As a reminder, it may be necessary to process primary keys to ensure that their associated IDs are unique[2] throughout the entire graph. Even though this doesn't apply to the data presented in this article, it is a common challenge encountered by numerous users.
Multiple approaches are available to import graph data into a designated graphset within the Ultipa graph system. Such as upload CSV files individually through Ultipa Manager, a user-friendly visualization tool for managing the Ultipa Graph system, or bulk import all files at once via the command-line utility, Ultipa Importer.
Graph model illustrated as schemas and properties in Ultipa Manager
In Ultipa Manager, the ID, FROM and TO are not visible in the schema list. These are system-generated properties that cannot be modified or deleted.
2D visualization of graph data in Ultipa Manager
Ultipa Manager's 2D rendering feature utilizes vibrant colors and icons, ensuring that relationships between different entities are distinctly visible. A quick glance allows easy identification of the interconnected nodes in the graph. This intuitive and convenient visualization sets graph databases apart, surpassing the capabilities of traditional relational databases.
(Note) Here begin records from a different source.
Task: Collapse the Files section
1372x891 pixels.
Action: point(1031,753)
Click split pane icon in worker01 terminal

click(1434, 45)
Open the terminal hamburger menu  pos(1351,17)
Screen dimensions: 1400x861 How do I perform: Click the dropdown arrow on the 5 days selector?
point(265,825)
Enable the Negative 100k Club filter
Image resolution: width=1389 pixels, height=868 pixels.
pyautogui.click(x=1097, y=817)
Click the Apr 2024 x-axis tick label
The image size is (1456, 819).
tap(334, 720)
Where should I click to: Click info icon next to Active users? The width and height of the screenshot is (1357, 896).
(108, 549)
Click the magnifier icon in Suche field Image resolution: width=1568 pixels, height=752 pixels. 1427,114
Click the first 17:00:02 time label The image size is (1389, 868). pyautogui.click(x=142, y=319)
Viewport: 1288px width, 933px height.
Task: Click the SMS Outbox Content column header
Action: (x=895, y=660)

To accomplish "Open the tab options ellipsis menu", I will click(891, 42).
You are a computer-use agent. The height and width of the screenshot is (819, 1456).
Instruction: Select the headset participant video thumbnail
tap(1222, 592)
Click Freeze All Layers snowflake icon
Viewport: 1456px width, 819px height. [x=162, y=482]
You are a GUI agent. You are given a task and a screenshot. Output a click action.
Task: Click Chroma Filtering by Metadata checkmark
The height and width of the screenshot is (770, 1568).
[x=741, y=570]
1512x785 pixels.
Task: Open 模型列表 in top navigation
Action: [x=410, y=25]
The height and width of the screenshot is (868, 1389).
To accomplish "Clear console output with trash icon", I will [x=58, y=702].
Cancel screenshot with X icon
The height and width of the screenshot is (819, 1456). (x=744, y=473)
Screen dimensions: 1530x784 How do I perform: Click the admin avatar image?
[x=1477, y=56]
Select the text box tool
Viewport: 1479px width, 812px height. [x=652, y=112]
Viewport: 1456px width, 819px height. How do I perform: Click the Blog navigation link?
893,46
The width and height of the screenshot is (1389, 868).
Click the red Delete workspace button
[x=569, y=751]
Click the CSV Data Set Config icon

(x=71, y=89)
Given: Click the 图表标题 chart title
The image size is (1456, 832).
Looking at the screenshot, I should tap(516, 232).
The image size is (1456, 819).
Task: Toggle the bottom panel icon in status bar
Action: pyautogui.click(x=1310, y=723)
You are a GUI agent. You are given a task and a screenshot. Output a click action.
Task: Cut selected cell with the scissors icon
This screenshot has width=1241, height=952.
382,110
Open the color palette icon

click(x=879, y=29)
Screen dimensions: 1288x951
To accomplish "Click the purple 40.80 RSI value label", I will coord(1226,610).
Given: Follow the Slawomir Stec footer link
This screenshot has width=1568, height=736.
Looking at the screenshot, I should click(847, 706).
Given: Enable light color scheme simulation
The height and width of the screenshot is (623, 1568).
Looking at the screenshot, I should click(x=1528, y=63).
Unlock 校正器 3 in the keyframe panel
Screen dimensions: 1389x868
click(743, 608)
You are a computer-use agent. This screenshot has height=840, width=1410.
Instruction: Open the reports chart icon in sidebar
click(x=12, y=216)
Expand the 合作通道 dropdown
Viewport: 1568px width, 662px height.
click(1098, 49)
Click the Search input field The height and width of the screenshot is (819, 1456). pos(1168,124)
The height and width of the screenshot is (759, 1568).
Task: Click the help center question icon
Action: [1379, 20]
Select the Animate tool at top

It greatly enhances the ease and pleasure of data analysis and exploration.
Significance
We trust this article has provided valuable insights into graph modeling, especially for newcomers venturing into the world of graph databases. In practical scenarios, constructing graph models involves more intricate situations. On the other hand, the graph model itself is not fixed, adaptable modifications are required to meet the changing business needs all the time.
Notes:
[1] Schema: In certain relational databases like MySQL or PostgreSQL, the hierarchical data management structure within a server connection is defined as 'database-schema-table-field'. In Ultipa graph systems, this translates to 'graph-schema-property', where a schema in the Ultipa graph system corresponds to a table in relational databases, and schema properties are akin to table fields.
[2] In Ultipa, node IDs possess global uniqueness throughout the entire graph, not confined to a specific schema. For instance, if 'abc' is the ID for a particular doctor, it cannot be used as the ID for any patient or any other node within the same graph. Conversely, primary keys in relational databases only require uniqueness within their respective tables, allowing different tables to have duplicate primary keys. Consequently, certain primary keys need additional processing before they can be utilized as IDs for graph data, so do associated foreign keys.